Aleitamento materno em questão no Brasil
Enviada em 05/03/2020
Antigamente, era comum que as mulheres que tinham filhos e não podiam amamentar entregarem essa função às amas de leite. As pessoas sabiam que era crucial amamentar os bebês e viam isto como algo natural. Hoje em dia, nesse quesito, a sociedade retrocedeu, esquecendo os valores do aleitamento materno e agindo com ignorância diante disso. Por isso, é de fundamental importância defender o direito à amamentação.
A inserção da mulher no mercado de trabalho foi, sem dúvidas, uma grande conquista ao feminismo; no entanto, quando essas mulheres se tornam mães, além da correria do dia-a-dia, a licença-maternidade é de apenas quatro meses, que são dois meses a menos do tempo que um bebê precisa para se alimentar pura e corretamente do leite materno. Raros empregos aceitam que suas mães cuidem de seus bebês durante o trabalho, deixando-as sem tempo para cuidar e, claro, amamentar o filho.
Além disso, pela desinformação da importância do aleitamento materno, nota-se grande preconceito com as mães que amamentam o filho em público. Isso, além do constrangimento e opressão causados, obriga a mulher a recorrer a uma alimentação alternativa pro bebê, como o leite de vaca. Como consequência da falta da amamentação, a criança fica vulnerável a desenvolver doenças crônicas e grande desnutrição, estragando sua qualidade de vida futura e atual.
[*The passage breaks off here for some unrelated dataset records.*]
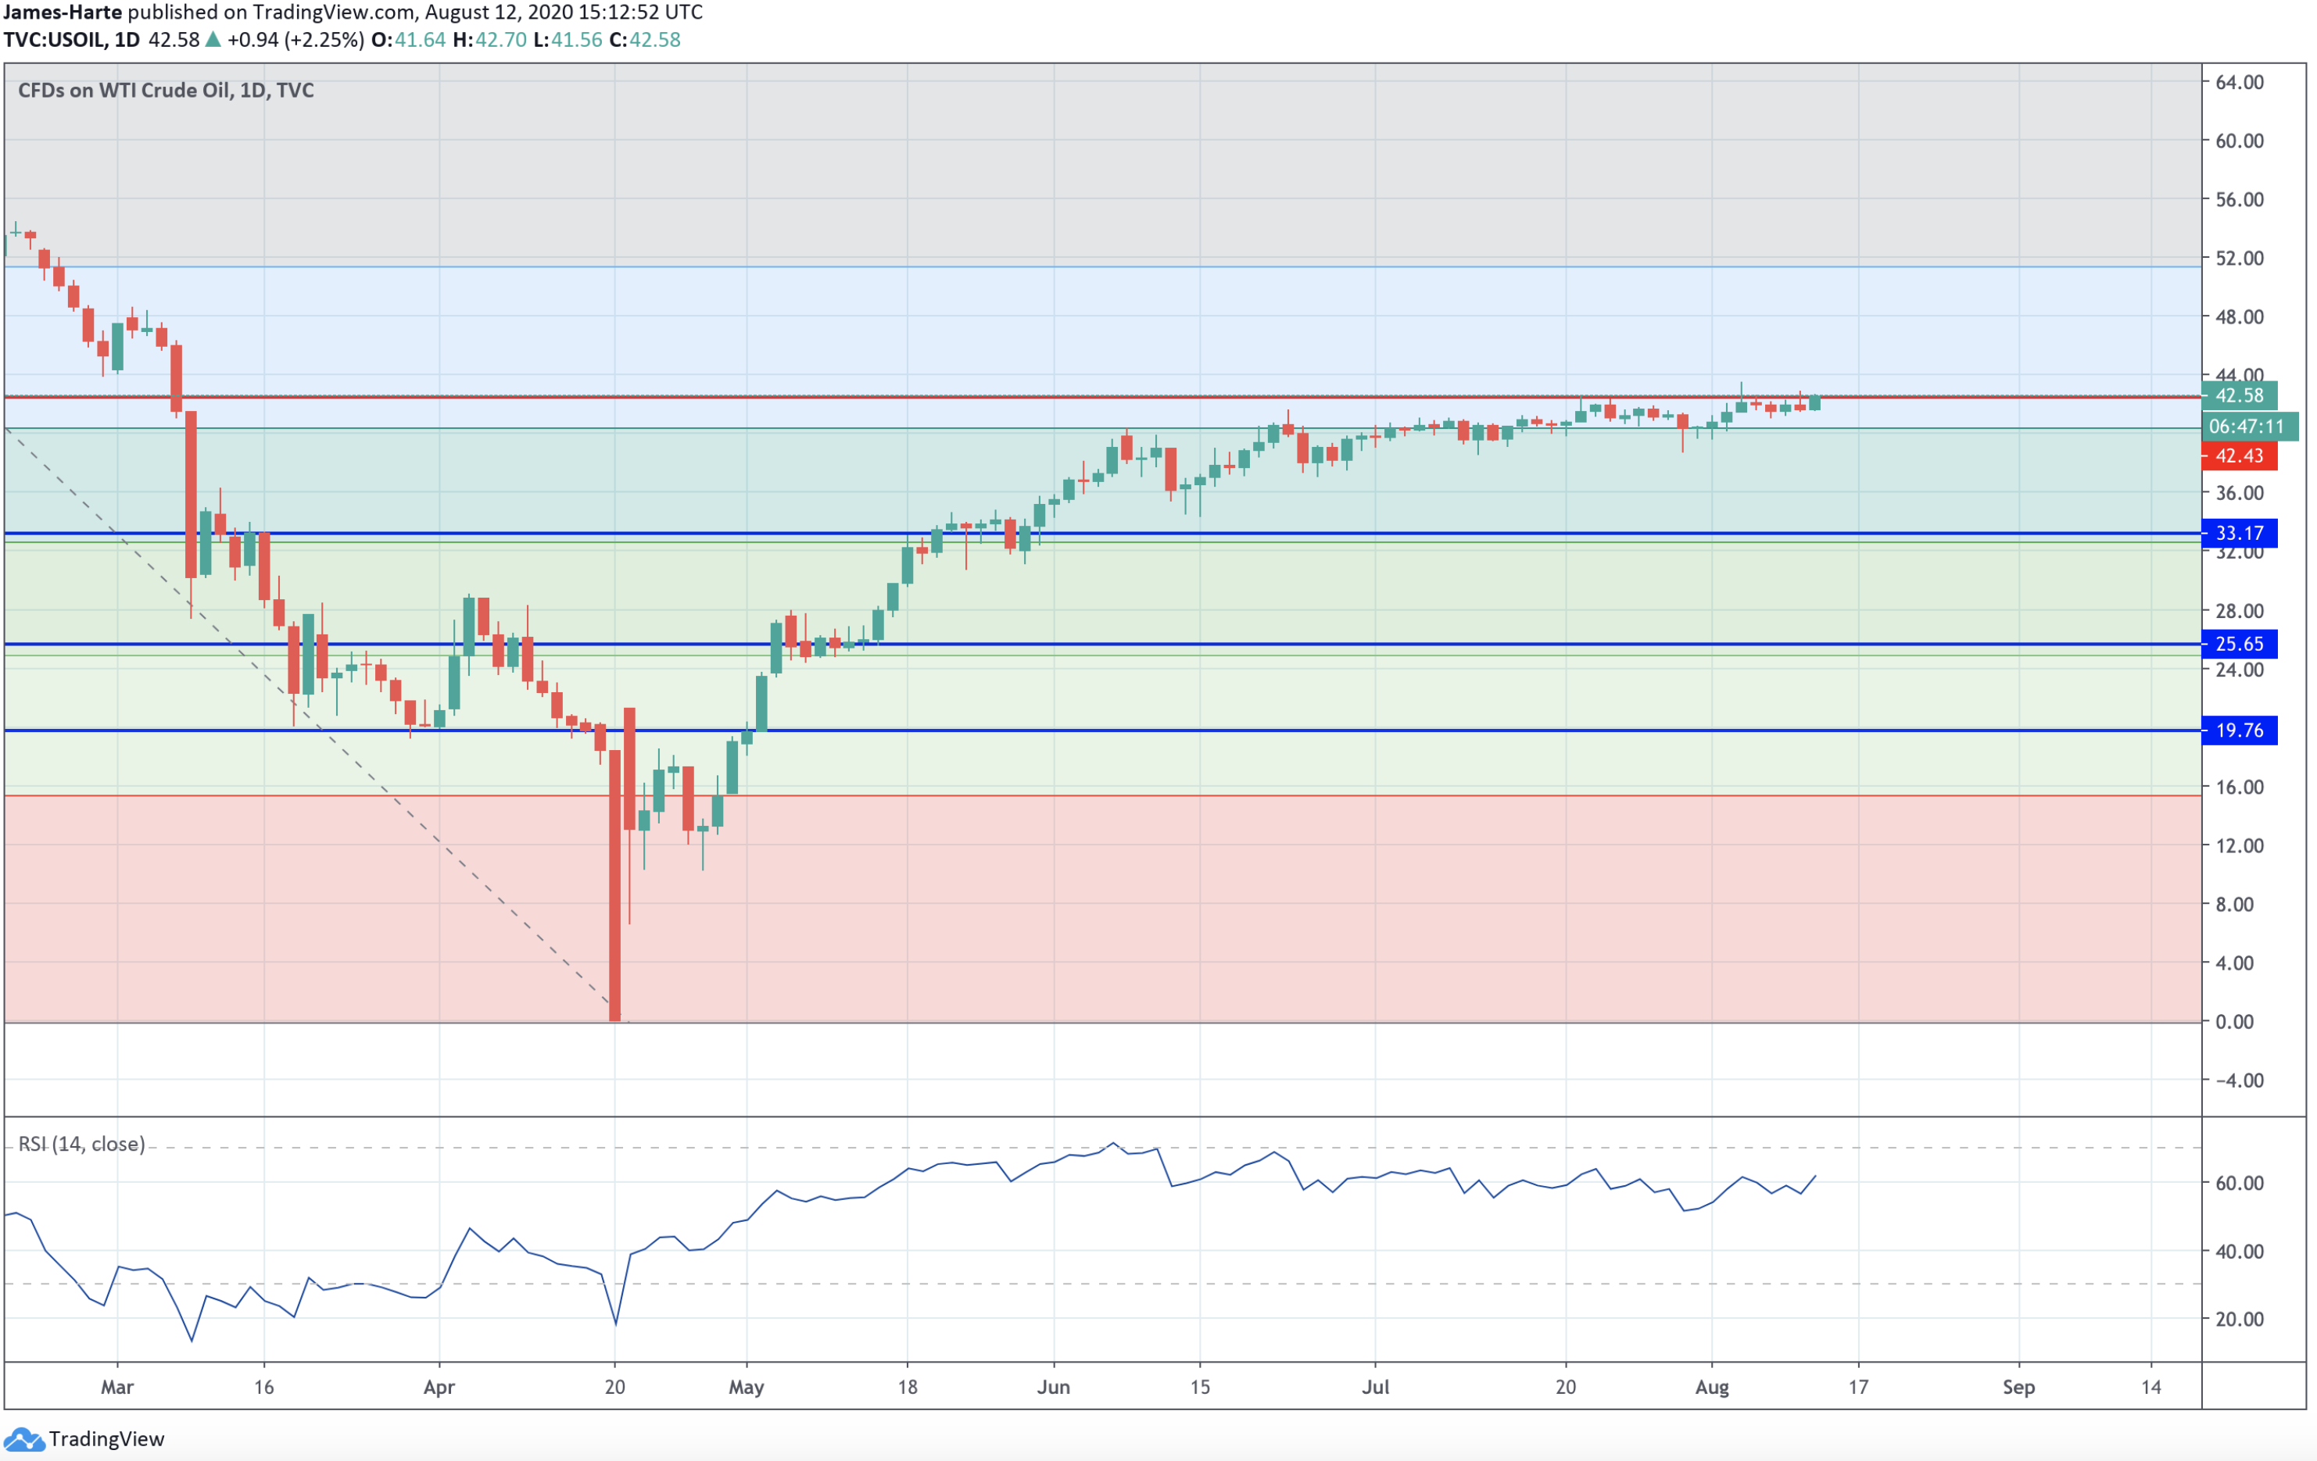Image resolution: width=2317 pixels, height=1461 pixels.
Task: Click the James-Harte author link
Action: 64,13
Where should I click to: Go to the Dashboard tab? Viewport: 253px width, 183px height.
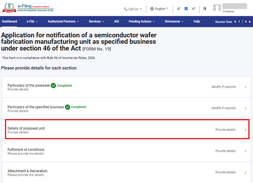coord(10,21)

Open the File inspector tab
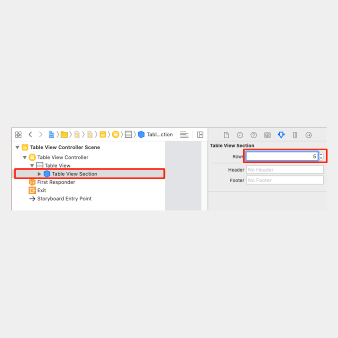click(x=226, y=135)
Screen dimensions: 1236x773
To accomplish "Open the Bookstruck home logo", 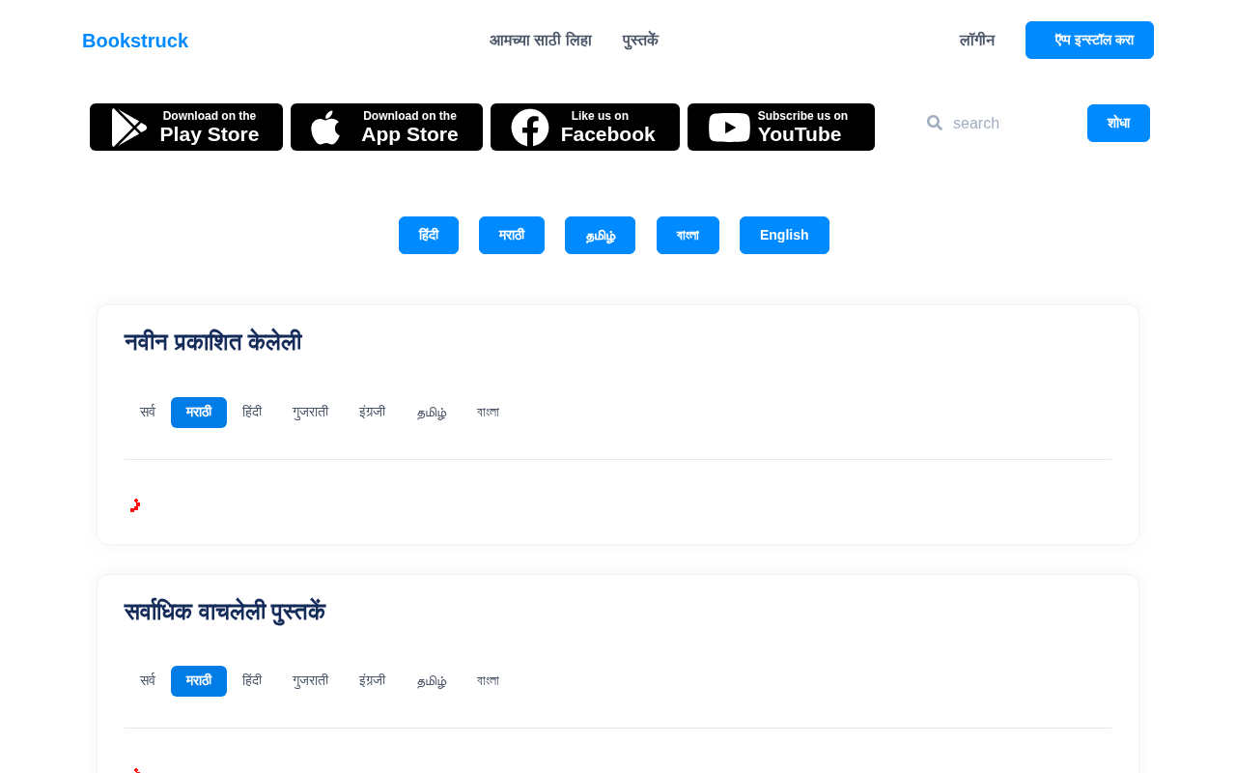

Conclui-se, então, que o direito ao aleitamento materno é uma questão de saúde pública, ocupando posição de extrema importância. O Ministério da Saúde, juntamente com o Congresso Nacional, devem aumentar o período da licença-maternidade para o tempo ideal da amamentação, e também evidenciar à população a importância e naturalidade do aleitamento, a partir de projetos de lei e campanhas de conscientização. Assim, daqui a médio a longo prazo, conseguiremos reforçar os direitos das mães com seus bebês.